Neoepitope vaccines have demonstrated significant potential in the realm of personalized medicines. However, the complexity and potential expense of advancing these patient-specific vaccines includes substantial challenges for development and large-scale deployment. Intensive work is required to identify patient-specific peptide epitopes and synthesize them rapidly into a single formulation. When the neoepitope peptides are selected from patients, investigators have not always been able to include many optimal candidates, due to manufacturing limitations of the technology required to synthesize a single formulation. Immunovaccine believes the DepoVax-based formulations demonstrate the ability to address these limitations. This flexibility should enable investigators to optimize the choices of immunogenic targets access a broader range of candidates.
“We believe that the implications of this formulation process can go well beyond the neoepitope space,” notes Stanford. “We see future applications of the DepoVax multiple peptide formulation using a high number of tumor-associated antigens in one immuno-oncology agent, or multiple targets for an infectious disease within one vaccine.

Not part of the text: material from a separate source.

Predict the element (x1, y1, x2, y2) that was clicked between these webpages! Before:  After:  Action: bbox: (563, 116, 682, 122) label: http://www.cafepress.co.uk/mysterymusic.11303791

We are excited to explore the potential applications of this technology.”
According to Ors, “We can continue transforming the treatment landscape by expanding the range of patients responsive to these therapies – anti-PD-1, IDO-1 agents, etc. We hope this can be achieved by combining with our clinical candidates—DPX-Survivac and DPX-E7, thus far—and with their demonstrated ability to produce anti-cancer T cells and work synergistically with these other immuno-modulating agents. DepoVax technology has consistently demonstrated the ability to produce strong, sustained, relevant T cell responses.”
“The safety profile and sustained immunological activity of DepoVax-based candidates has been demonstrated in both preclinical studies and human clinical trials in multiple cancer and infectious disease indications,” adds Stanford. “Because of this potential, we’ve already formed strong collaborations with some of the industry’s top players, including Merck, Incyte, Dana Farber Cancer Institute and Leidos.”